- Associated Press - Sunday, January 22, 2017

BLOOMINGTON, Ill. (AP) - When Gabe Spalding talks about time traveling light waves, holograms and tractor beams, it might sound like the stuff of science fiction.

But the research being done by Spalding, Illinois Wesleyan University’s Ames professor of physics, has potential down-to-earth applications - from helping doctors see inaccessible parts of the body to helping motorists see through fog.

The fog issue is personal for Spalding. Years ago, his uncle, a milkman, drove his truck off the road in the fog. The impact caused the milk containers to shift forward, crushing and nearly killing his uncle, recalled Spalding.

“The next generation of cars will have new ways to assist drivers,” he said.

In fact, Spalding said he is meeting soon with the CEO of Rivian Automotive, which last week finalized the purchase of former Mitsubishi auto assembly plant, to talk about student projects and internships.

Spalding does his research at IWU and with collaborators in Scotland, mostly engineers and surgeons. He involves his students in the work, too. Two were in Arizona last week presenting research papers at a conference.

One, Toan Le, a senior in physics from Vietnam, is working on the project that involves “seeing” through fog. Le described it as reconstructing images of hidden objects.

“The project provides a wide range of application in biomedical as well as in vision systems for self-driving cars and remote-imaging systems,” Le said via email from the conference.

“A lot of the applications do take a long time. . You can’t be motivated just by the end goal,” said Spalding, explaining the challenges of his research. “The students that work on these things are equally motivated by little steps.”

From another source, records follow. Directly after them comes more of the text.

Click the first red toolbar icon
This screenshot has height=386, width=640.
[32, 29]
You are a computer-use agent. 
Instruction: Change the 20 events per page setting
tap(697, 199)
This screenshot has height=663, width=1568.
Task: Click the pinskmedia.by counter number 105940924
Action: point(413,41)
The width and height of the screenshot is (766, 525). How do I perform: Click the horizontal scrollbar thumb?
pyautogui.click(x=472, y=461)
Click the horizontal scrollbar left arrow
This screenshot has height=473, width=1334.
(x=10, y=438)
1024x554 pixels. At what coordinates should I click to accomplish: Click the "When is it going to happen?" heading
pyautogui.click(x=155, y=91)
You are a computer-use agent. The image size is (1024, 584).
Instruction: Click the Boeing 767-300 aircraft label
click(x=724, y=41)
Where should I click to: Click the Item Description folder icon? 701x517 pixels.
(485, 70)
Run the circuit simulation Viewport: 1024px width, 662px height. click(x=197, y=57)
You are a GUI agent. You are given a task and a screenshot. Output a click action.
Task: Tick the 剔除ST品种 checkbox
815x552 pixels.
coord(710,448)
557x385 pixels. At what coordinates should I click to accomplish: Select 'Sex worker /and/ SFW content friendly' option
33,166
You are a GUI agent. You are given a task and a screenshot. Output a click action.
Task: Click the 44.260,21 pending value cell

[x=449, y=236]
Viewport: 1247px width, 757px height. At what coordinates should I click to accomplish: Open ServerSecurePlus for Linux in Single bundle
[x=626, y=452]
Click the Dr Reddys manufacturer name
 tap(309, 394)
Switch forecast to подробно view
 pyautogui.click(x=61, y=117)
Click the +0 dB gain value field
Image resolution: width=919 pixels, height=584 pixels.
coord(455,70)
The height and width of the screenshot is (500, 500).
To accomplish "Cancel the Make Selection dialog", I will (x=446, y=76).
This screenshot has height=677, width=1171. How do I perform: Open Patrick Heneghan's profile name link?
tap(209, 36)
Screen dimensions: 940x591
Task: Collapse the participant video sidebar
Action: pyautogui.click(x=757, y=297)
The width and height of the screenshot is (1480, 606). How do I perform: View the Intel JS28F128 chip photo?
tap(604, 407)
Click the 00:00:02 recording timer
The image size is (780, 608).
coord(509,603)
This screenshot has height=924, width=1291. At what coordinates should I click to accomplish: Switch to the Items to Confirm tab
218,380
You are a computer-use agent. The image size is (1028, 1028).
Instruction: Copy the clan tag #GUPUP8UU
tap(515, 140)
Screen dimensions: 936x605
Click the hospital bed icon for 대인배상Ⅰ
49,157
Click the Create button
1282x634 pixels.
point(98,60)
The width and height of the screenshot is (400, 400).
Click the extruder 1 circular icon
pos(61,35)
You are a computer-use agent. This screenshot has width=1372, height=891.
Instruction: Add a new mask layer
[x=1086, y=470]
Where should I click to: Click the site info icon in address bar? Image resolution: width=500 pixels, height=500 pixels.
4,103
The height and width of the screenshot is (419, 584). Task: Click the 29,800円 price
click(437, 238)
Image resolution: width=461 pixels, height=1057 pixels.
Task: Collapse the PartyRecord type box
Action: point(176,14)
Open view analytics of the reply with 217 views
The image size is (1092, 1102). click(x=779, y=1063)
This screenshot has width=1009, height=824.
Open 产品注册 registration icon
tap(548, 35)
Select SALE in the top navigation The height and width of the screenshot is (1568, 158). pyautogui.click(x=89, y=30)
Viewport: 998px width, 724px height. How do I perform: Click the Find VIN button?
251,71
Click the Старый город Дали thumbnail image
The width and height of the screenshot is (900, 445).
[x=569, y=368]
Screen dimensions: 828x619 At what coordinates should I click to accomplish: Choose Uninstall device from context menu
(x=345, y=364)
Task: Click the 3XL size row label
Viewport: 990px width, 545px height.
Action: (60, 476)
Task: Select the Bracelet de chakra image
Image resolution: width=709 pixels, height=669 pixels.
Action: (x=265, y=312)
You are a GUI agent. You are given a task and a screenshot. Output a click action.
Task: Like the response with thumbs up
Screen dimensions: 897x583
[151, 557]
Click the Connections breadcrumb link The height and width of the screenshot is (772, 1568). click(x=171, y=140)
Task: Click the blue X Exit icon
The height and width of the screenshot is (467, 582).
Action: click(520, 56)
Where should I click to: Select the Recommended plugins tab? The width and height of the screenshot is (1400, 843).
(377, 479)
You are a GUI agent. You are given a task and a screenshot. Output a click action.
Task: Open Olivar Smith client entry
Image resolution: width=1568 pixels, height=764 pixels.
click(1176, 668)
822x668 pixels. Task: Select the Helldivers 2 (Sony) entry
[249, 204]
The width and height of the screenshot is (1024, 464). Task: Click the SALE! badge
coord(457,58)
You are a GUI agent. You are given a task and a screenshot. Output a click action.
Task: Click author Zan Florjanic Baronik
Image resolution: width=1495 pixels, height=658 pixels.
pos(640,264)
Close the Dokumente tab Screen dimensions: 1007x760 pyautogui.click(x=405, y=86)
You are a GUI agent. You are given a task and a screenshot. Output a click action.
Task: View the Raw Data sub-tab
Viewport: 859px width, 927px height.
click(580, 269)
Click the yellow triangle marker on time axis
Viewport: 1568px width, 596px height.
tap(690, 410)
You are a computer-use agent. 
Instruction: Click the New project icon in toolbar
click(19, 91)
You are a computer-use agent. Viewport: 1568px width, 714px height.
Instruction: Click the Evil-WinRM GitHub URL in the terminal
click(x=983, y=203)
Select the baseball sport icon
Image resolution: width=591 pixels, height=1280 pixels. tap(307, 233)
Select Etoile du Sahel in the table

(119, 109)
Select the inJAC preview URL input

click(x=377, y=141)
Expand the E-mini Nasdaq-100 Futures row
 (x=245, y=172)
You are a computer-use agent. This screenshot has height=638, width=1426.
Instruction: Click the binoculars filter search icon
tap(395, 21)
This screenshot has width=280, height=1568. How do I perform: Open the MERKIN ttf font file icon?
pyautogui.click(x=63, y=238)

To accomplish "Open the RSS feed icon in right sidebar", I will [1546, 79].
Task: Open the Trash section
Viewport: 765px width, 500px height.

In one of those recent steps, using specialized cameras, “We made a movie of something going backwards in time,” he said. At least, that’s what it appears to do.

The pulse of light used in the “time travel” experiment is about half the width of a single human hair. But to understand how it works, visualize a much wider beam shining up at a surface that’s at an angle.

The light will hit the lower end of the angled surface first, then “travel” to the upper end. But if a camera is positioned at that upper end, it will actually see the light at the upper end first, even though that light arrived later. This gives the appearance of moving backward.

If you shine a light on a convex surface - one curved outward toward you like a pillar in a building - the light will appear to move in two directions, away from each other. If the surface is concave - curved inward - the light will appear to move together and annihilate each other.

Spalding said these effects had been predicted, but nobody had ever done it before these high-speed cameras were used.

“The experiment demonstrates the capabilities of these cameras” and their ability “to look at processes too fast to see” otherwise, he said.

Spalding said he is “going to pack in a few weird videos” in his lunch-and-learn talk, “Science Fiction Made into Science Reality” at 12:10 p.m. Thursday in the Gov. Fifer Courtroom of the McLean County Museum of History in downtown Bloomington.

“It will be fun for fans of shows like ‘Star Trek’ and ‘Dr. Who,’” said Spalding, but also for “people who just like to hear about next generation features that are going to come out.”

One of those features on which Spalding is working is a “sono-pill” - a pill that will contain a camera-like Single Photon Avalanche Diode array and ultrasound.

The current prototype is not yet small enough for a human to swallow, but eventually it could be used to allow doctors to see places that can’t be reached through a colonoscopy or endoscopy, he explained. It will be useful in the treatment of Crohn’s disease, he said.